Election

Briefing: Understanding International Election Observation Missions

Image by mohamed Hassan from Pixabay

Last week, we heard about the European Union’s (EU) decision to cancel its election observation mission (EOM) to observe the sixth general election of Ethiopia. EU stated that it was forced to cancel the mission due to a lack of independence and communication systems (European Union External Action, 3 May 2021). On the other hand, the Ethiopian government claimed that some of EU’s request to send the observation team is against the country’s sovereignty (Fana Broadcasting Corporation, 4 May 2021; The Ministry of Foreign Affairs of Ethiopia, 4 May 2021).

Before analyzing this issue, we need to understand the duties and obligations of international EMOs. According to the Declaration of Principles for International Election Observation (2005), “international election observation is the systematic, comprehensive and accurate gathering of information concerning the laws, processes, and institutions related to the conduct of elections and other factors concerning the overall electoral environment; the impartial and professional analysis of such information; and the drawing of conclusions about the character of electoral processes based on the highest standards for accuracy of information and impartiality of analysis.”

Elections can be observed by local, partisan, and international groups. Local observers are usually volunteers who are trained and accredited through their local organization to observe elections within the country. Partisan observers are observers who monitor the electoral process on behalf of their political parties or candidates. International observers are organized by an international organization. The local and partisan observers monitor the election and ensure the election process is being conducted as per the country’s electoral rules. While the EOMs monitor the election process as per the local electoral rule as well as international electoral standards. Furthermore, each international organization which dispatch EMOs has their own code of conduct. For instance, the EU has the “Code of Conduct for EU Election Observers.”

An election observation mission consists of the head of the mission, deputy head of mission, different experts, long-term observers (LTOs), and short-term observers (STOs). The mission consists of experts like legal analyst, election analyst, political analyst, security analyst e.t.c. This team of experts provides analysis in assessing various aspects of the election process. The experts and the head of the mission are known as the core team of the mission. LTOs are responsible for observing the various stages of the election process in their assigned region of the country, which conducts the election (the host country). Hence, most of the time, they are deployed five to six weeks before the election day and depart one week after the election day. This will allow LTOs to monitor the pre-election period like the campaigning and voter registration period. LTOs are the EOM’s eyes, ears, and face in the host country. Thus, the mission will have the necessary information for assessing various aspects of the overall election process. STOs are deployed one week before the election day and depart one week after the election day. STOs monitor the voting process on election day. They are assigned to different selected polling stations of the country to observe the voting and counting process.  
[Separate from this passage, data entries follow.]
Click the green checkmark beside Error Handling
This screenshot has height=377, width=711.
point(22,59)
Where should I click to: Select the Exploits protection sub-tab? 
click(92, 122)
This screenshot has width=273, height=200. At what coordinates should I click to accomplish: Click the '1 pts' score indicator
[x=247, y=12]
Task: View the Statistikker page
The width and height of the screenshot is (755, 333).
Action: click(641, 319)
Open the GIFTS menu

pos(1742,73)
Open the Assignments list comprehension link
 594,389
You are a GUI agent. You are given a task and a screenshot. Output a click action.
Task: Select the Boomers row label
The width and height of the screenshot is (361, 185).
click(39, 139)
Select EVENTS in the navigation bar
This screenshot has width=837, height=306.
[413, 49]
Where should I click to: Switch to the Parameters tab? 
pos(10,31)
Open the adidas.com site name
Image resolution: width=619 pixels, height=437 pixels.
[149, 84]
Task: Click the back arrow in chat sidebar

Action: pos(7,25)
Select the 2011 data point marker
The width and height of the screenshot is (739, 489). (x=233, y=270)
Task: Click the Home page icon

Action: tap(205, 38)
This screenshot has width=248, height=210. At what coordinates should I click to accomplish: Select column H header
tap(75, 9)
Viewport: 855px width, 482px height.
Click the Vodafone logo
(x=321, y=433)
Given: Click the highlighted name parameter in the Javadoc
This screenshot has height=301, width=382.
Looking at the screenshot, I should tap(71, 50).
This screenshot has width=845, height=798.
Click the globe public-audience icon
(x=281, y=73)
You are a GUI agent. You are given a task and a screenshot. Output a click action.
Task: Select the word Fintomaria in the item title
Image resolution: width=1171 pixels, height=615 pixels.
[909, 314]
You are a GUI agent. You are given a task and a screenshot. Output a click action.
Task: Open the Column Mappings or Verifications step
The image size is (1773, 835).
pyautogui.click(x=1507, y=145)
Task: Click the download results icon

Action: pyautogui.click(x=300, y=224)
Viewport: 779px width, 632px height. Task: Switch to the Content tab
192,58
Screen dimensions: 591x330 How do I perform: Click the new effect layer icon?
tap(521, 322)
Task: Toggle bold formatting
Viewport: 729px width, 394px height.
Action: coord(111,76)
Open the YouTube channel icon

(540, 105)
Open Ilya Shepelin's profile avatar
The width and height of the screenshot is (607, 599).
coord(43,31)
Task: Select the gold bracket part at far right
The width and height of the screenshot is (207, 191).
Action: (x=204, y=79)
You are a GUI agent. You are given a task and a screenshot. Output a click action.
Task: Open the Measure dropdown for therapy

Figure 1. Election Observation Mission Structure

EMOs observe elections to assess the compliance of the election process with the local laws and international standards. However, it is not the observers’ duty to certify or validate the results of an election. The mission has to offer an informed and impartial assessment of the election process and then, if necessary, make a recommendation to improve the election process. For this purpose, the EMOs must respect the laws and sovereignty of the country which is holding elections (Declaration of Principles for International Election Observation,2005). EMOs have to be invited by the host country in order to observe the election process. If an EMO accepts the invitation, the mission should announce its presence in a country, including the mission’s mandate publicly, make periodic reports as necessary, and issue a preliminary post-election statement of findings and a final report upon the conclusion of the election process (Ibid).

Now that you are familiar with EMOs’ basic duties and responsibilities, what is your opinion about EU’s decision to cancel its EOM to observe the sixth general election of Ethiopia?